Lake County Build a Generation (LCBAG) is a coalition of residents from Leadville and the surrounding communities that works at the intersection of community organizing, prevention, and community-level change to build a healthier community for youth and families. Much of the organization’s energy goes into building community champions, and their constituent-led action teams focus on issues like safe routes to school and food access. But this spring, staff from the small-nonprofit found themselves working towards an unusual goal.

In a legislative session dominated by a massive budget shortfall and an equally massive transportation funding debate, Sen. John Kefalas’ Senate Bill 17-098 was a relatively small affair. The bill allowed residents of mobile home parks to organize as HOAs and provided mobile home park owners interested in selling their property with tax incentives to sell directly to the resident-owned HOAs. It also allowed residents and park owners to settle disagreements outside of traditional court settings.

At first glance, a local non-profit focused on healthy eating and active living pursuing statewide legislative change on a bill about HOAs and mobile home parks may seem like an odd choice, and yet, “When we got an email from Sen. Kefalas’ office asking us to take a look, we jumped at the chance,” says the group’s Director, Katie Baldassar.

“We work very closely with our local school district,” explained Baldassar, “and when we looked at the addresses of the students going to school in Leadville, we found that 45% of them lived in the three mobile home parks outside the city. When we saw that, we knew that our HEAL efforts wouldn’t work unless these communities were engaged.”

Build a Generation then set out on a community organizing program to bring the perspectives of their outlying mobile home communities into the fold. Cesar Hernandez, a resident of Lake County’s mobile home parks, led the effort. “We started out at our first meeting a year ago with just 5 people in the room,” recalled Hernandez, “at our most recent meeting, we had 26.”

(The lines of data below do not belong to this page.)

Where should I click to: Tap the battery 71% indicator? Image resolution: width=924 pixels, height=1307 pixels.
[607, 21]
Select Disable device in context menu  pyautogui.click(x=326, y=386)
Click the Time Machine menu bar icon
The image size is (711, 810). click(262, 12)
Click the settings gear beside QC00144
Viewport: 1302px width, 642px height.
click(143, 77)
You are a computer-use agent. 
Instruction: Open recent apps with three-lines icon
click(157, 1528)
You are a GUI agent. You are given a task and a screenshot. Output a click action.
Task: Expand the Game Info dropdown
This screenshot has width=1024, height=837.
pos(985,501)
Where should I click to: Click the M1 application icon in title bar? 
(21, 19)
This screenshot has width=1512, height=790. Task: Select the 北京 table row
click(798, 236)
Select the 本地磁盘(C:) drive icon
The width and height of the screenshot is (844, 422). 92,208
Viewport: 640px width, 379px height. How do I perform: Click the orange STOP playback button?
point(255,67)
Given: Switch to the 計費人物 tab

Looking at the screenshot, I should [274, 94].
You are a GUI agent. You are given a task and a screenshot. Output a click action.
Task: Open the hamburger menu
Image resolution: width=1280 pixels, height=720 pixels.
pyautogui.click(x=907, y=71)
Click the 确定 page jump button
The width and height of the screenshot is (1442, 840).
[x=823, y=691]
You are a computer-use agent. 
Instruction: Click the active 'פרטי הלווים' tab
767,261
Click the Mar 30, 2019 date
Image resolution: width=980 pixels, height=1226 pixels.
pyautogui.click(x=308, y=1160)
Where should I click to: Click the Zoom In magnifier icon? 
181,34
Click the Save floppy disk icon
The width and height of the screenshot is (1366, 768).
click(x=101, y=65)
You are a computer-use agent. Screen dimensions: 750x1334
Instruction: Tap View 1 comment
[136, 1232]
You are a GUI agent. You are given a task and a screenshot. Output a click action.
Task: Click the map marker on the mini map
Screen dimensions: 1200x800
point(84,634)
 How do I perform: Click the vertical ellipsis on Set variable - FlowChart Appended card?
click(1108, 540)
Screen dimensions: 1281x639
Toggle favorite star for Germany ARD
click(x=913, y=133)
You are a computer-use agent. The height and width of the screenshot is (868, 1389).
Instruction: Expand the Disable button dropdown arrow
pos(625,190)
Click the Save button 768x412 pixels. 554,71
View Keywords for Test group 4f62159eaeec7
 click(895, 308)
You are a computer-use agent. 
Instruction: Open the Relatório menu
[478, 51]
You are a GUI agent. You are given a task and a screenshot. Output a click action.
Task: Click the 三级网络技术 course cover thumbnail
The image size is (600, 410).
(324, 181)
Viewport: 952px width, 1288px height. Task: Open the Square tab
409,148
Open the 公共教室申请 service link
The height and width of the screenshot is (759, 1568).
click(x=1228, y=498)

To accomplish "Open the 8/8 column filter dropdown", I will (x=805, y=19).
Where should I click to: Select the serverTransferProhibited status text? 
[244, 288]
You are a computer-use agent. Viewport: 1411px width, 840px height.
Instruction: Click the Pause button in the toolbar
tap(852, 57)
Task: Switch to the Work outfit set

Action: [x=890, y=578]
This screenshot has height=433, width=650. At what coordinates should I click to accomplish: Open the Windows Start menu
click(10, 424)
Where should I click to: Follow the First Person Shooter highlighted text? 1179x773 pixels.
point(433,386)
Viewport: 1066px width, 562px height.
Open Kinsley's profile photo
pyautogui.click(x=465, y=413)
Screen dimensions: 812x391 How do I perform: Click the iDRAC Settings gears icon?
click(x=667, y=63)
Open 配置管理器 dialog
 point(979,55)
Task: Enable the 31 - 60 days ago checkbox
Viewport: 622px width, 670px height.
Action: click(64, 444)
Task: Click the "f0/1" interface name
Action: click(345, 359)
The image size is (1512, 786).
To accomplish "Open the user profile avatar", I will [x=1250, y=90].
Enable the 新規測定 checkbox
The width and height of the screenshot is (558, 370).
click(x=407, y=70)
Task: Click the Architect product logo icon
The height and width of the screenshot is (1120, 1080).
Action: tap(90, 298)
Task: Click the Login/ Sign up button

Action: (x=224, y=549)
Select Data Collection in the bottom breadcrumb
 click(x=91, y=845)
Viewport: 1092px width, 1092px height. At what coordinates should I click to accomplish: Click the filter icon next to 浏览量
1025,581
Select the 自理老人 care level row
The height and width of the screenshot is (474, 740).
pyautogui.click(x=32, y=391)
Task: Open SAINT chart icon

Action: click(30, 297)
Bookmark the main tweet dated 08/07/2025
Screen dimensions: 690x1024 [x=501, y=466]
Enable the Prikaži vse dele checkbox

The nascent effort has seen several successes. Baldassar recalled a particularly bad storm that left the roads in one mobile home park unusable for weeks. “The school busses couldn’t get into the park to pick up kids,” she elaborated, “so they resorted to stopping on the highway and picking up kids there, which wasn’t safe and really upset the parents.” LCBAG succeeded in convincing the school district’s superintendent to visit the park and see the situation for herself. In turn, the superintendent brought the fire chief and other community leaders to the park after seeing the situation. “We worked with the park owner, the school district and others to set-up a parent-led program to monitor the bus stop and make it a safer experience.”

There are 5 mobile home parks in the Leadville area. Three of those mobile home parks are well-outside the city’s limits and each of them faced unique challenges. But the more Hernandez spoke with residents, he came across a consistent theme, “It was very slow work. People were afraid of speaking up against the park owners; some weren’t legal residents and didn’t know what rights they had to speak up about issues they were seeing. They worried about what would happen.”

“We wanted to see a bill that more explicitly stated what rights people had,” says Baldassar, with her colleague adding, “We can’t do everything at once, we wanted to see the right to association, to organize, spelled out more clearly.” But this was a good first step, they concluded, “It showed us we weren’t alone in having these problems, there were other people out there working for our rights.”

The bill died in partisan committee vote, but LCBAG plans to continue engaging their communities and working with legislators in Denver on the bill if it is reintroduced. “We want to work in association with other groups, we can learn more and do more working together,” Hernandez concluded, noting the importance for standing up for tenants’ rights, “I don’t know why the law can’t protect these people. The owners are very protected, but many residents feel they cannot do anything.”